Effects of aspirin on arylamine N -acetyltransferase activity and DNA adducts in human bladder tumour cells.

Abstract

Aspirin (acetylsalicylic acid) was used to determine the inhibition of arylamine N-acetyltransferase (NAT) activity and DNA adduct formation in a human bladder tumour cell line (T24). The activity of NAT was measured by high-performance liquid chromatography, assaying for the amounts of N-acetyl-2-aminofluorene and N-acetyl-p-aminobenzoic acid and remaining 2-aminofluorene and p-aminobenzoic acid. Two assay systems were used: one with cytosol and the other with intact cells.

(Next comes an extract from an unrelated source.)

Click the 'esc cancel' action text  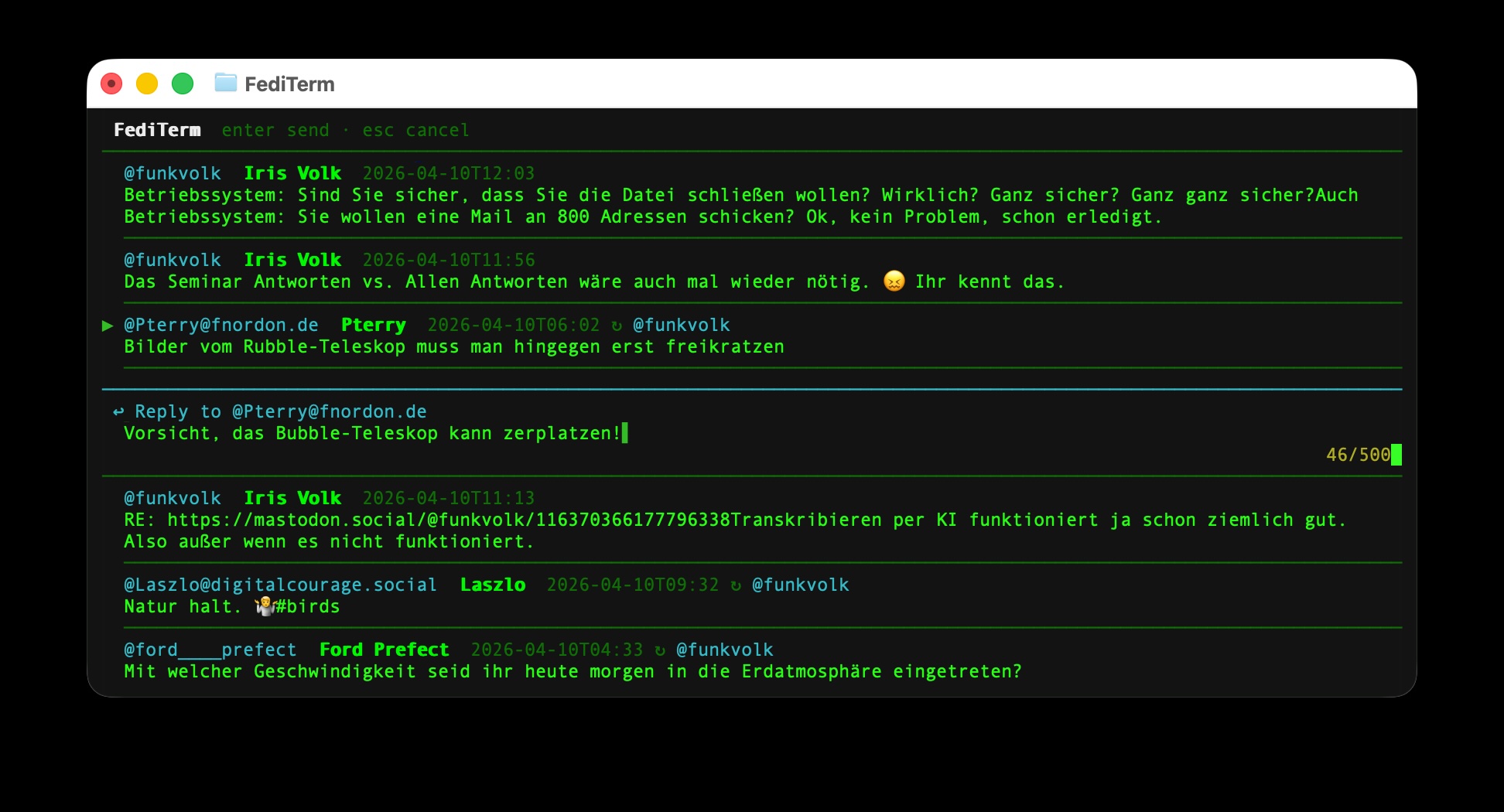[415, 130]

High-performance liquid chromatography was also used to analyse for the 2-aminofluorene-DNA adducts. Intact bladder tumour cells were used. The results demonstrated that NAT activity and 2-aminofluorene-DNA adduct formation in human bladder tumour cells were inhibited by acetylsalicylic acid in a dose-dependent manner. The effects of acetylsalicylic acid on the values of the apparent K(m) and V(max) were also determined in both examined systems. The data also indicated that acetylsalicylic acid decreased the apparent values of K(m) and V(max) from human bladder tumour cells in both cytosol and intact cells.